:: Exercise data

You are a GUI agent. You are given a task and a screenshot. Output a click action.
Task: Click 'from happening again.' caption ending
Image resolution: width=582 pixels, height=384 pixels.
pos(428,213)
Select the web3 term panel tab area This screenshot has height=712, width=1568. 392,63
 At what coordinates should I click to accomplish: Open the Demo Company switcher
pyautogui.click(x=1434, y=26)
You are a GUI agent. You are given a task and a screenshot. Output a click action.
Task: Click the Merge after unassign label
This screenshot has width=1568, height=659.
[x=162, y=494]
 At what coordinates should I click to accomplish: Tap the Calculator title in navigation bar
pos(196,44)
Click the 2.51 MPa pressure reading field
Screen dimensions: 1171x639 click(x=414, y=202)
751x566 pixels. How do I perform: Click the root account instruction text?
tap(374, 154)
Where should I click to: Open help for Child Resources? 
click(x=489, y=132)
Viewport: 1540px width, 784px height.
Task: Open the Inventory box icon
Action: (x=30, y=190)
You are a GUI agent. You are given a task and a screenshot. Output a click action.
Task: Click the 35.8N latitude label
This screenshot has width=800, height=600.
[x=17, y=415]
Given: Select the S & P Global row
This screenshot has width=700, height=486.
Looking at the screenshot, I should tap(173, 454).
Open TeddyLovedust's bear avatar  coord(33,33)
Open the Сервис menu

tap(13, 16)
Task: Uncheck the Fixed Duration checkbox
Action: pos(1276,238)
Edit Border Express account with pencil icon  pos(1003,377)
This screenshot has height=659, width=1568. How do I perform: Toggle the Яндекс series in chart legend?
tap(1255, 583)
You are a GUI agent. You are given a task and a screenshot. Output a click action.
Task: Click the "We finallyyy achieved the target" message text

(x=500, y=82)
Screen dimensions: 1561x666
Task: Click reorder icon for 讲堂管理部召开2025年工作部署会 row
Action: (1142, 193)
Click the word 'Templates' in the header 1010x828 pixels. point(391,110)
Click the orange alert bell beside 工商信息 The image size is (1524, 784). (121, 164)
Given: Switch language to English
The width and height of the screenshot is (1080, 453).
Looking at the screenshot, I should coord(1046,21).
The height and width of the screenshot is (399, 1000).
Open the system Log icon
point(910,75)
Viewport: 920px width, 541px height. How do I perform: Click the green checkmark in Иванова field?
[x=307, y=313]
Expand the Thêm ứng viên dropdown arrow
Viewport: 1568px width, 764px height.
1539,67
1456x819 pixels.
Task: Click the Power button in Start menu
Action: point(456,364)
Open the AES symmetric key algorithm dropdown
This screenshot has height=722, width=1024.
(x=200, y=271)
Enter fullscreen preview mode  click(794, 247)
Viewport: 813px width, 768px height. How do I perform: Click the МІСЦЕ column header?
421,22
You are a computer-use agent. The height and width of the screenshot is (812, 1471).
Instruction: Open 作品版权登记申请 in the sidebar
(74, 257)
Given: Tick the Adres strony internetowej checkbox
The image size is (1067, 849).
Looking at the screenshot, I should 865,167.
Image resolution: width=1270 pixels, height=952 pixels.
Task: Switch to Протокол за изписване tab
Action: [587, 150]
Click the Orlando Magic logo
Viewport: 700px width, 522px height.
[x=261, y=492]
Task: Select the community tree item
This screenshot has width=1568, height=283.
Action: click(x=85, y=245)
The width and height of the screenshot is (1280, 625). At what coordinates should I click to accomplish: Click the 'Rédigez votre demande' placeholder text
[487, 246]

::::

--- What you are asked to do ---
For every line in the data above that holds "Select", return the line itself.

--- Solved problem ---
Select the web3 term panel tab area This screenshot has height=712, width=1568. 392,63
Given: Select the S & P Global row
Task: Select the community tree item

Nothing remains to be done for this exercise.